As if the Huangyan Island Incident was not bad enough for tensions, Vietnam adopted its domestic Maritime Law on June 21, in an attempt to legalize its territorial claims in the South China Sea. [xiv] On the day of its adoption, China's then Vice Minister of Foreign Affairs Zhang Zhijun summoned the Vietnamese Ambassador in China Nguyen Van Tho to protest against this move. On the same day, China announced its long-planned establishment of Sansha, a prefecture-level city, on Yongxing Island (Woody Island) in the Xisha Islands. Its jurisdiction covers the Xisha, Zhongsha and Nansha Islands and surrounding waters. Relevant administrative, jurisdictional and military arrangements were made in the following months.

On January 22, 2013, the Philippines initiated an arbitral proceedings against China at the International Tribunal for the Law of the Sea. Shortly after this announcement, China's Foreign Ministry made multiple official responses: "The Philippines and the Arbitral Tribunal have abused relevant procedures and forced ahead with the arbitration, disregarding the fact that the subject matter of the arbitration involves territorial sovereignty and maritime delimitation and related matters, deliberately evading the declaration on optional exceptions made by China in 2006 under Article 298 of the UN Convention on the Law of the Sea", stating "China does not accept the arbitration initiated by the Philippines" and therefore "will not participate in the proceedings".
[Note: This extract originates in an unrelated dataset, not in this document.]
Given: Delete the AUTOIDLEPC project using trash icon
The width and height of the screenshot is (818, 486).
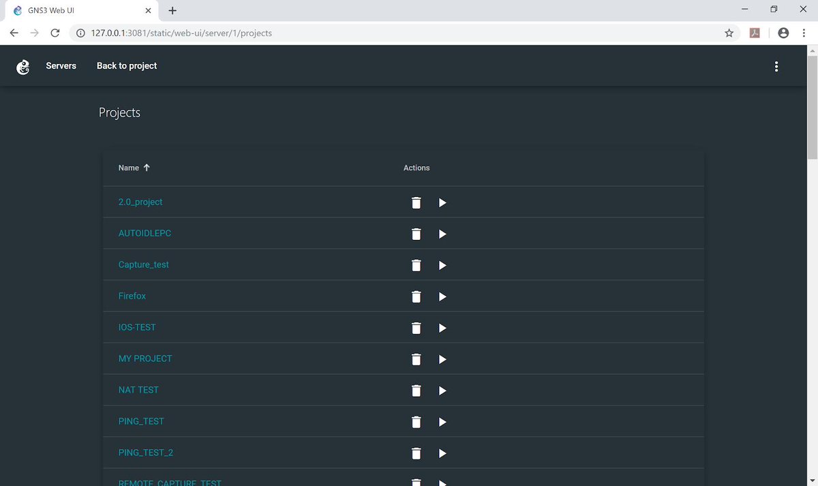Looking at the screenshot, I should (416, 234).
Obviously, China disagrees with the Philippines which applied for arbitration on account that its consultations and negotiations with China reached an impasse. The fact is that ever since the Huangyan Incident, the Philippines refused to have any serious dialogue with China, let alone negotiations, nor did they consult the other DOC parties. As far as arbitration is concerned, China already made a declaration on optional exceptions in 2006 under Article 298 of the UN Convention on the Law of the Sea. Since the Arbitration Court jurisdiction concerns sovereignty, historic rights and entitlement, China is exempt from the arbitration. There is no provision in the convention to enforce an adverse award on China.